For getting famous by making extremely relatable jokes and observations, Jerry Seinfeld is not a relatable guy. He’s not one of us. I like him because he never tries to be. He just doesn’t give a shit. The guy’s love for comedy supersedes a lot of what we might call normal personality traits.
Which is why it’s so strange and moving to see him be sincere. It almost always happens when complimenting other comics on their skills. You can see it a tiny bit in the Shandling episode as well, as the two guys walk down their comedy memory lane together. But until the Michael Richards episode, I hadn’t seen Seinfeld get deep or emotional about anything other than comedy.

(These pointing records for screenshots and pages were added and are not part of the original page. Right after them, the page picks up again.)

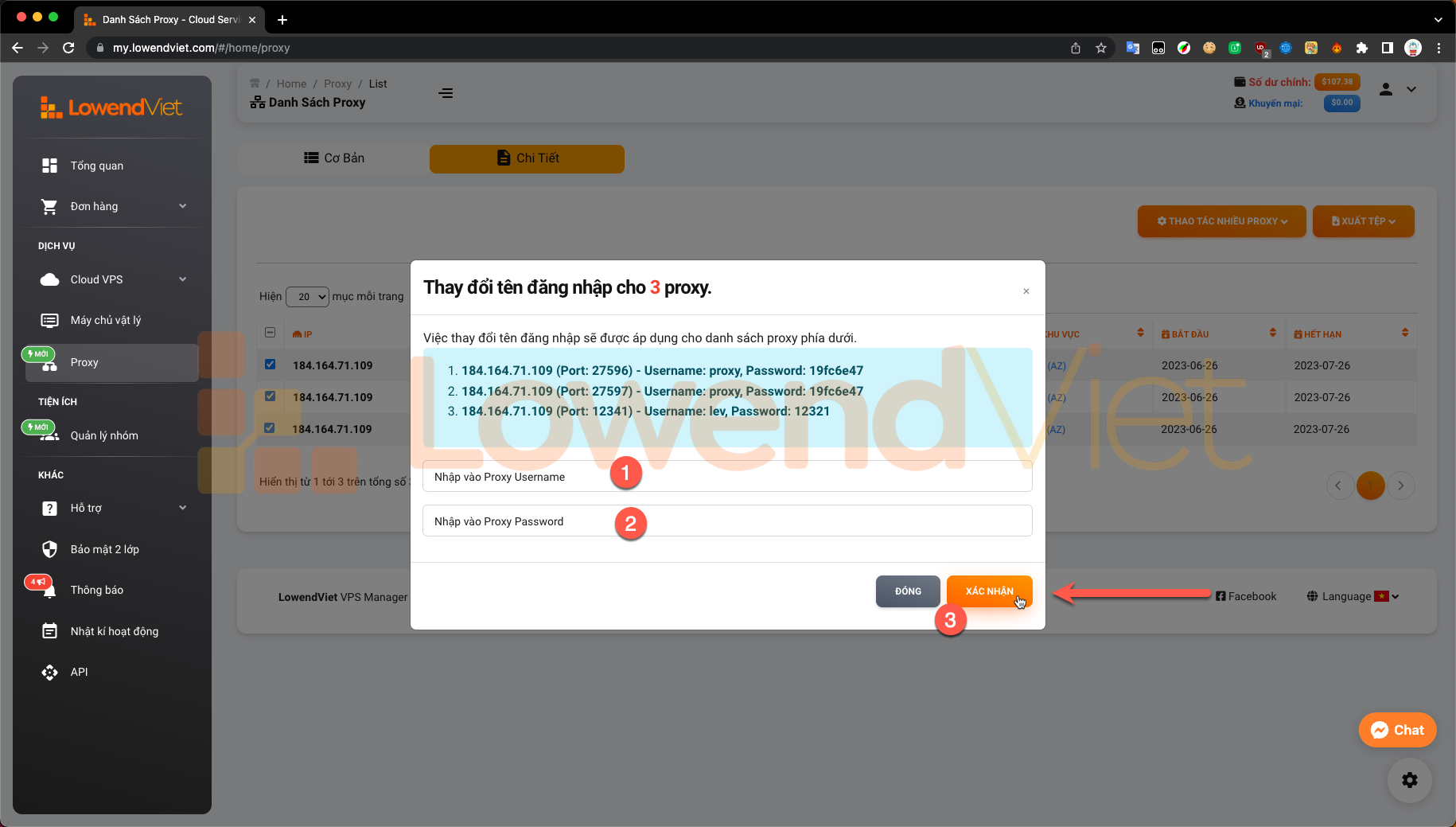Open the items-per-page dropdown showing 20
The height and width of the screenshot is (827, 1456).
click(x=307, y=297)
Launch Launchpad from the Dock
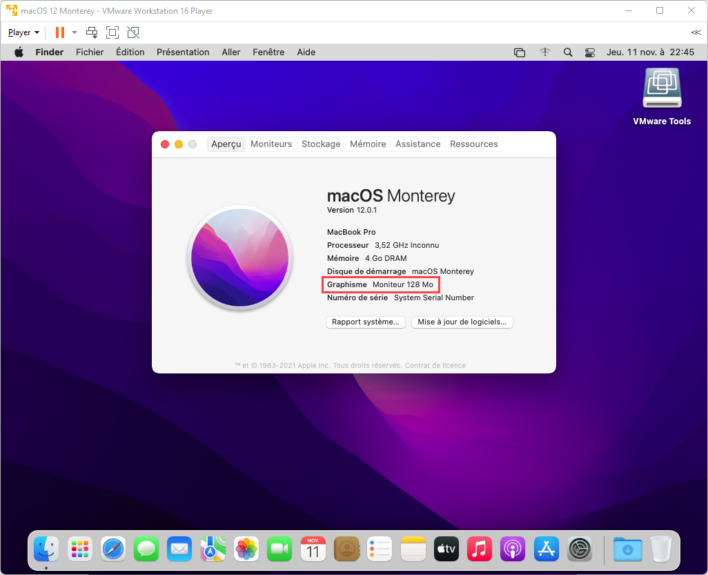This screenshot has height=575, width=708. (80, 548)
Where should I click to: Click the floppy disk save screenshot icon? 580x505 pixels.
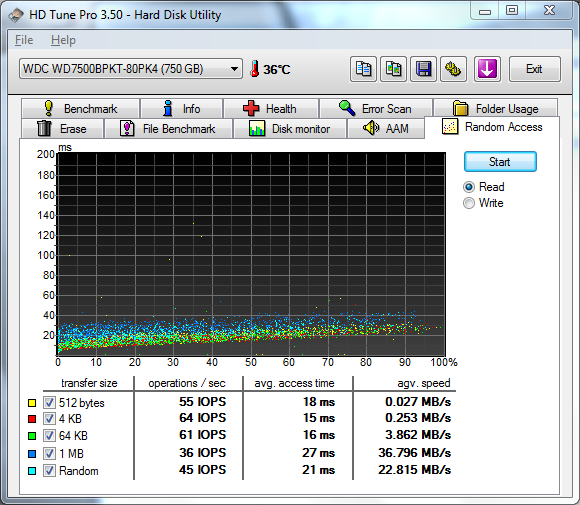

As should be expected, it’s super weird. It doesn’t help that Michael Richards has always had a slightly scary edge to him (go look up Seinfeld bloopers to see what I mean), and it certainly doesn’t help that Seinfeld thinks the world is ready to forget the tirade of racial slurs that got Richards in trouble in the first place.
But on the other hand, they’re friends, and it’s personal to them, and witnessing them confront it almost feels like too much, particularly coming from the normally cool as a cucumber Seinfeld. This episode was when I really fell in love with the show.
And not for nothing, but it’s a particularly hilarious entry. Richards has problems, but the man is a physical comedy genius. There are plenty of incredible moments, but my favorite is when Jerry starts discussing jail as a way grown-ups punish children: “Mr. Manson! That was supposed to be a party! You should be ashamed of yourself.”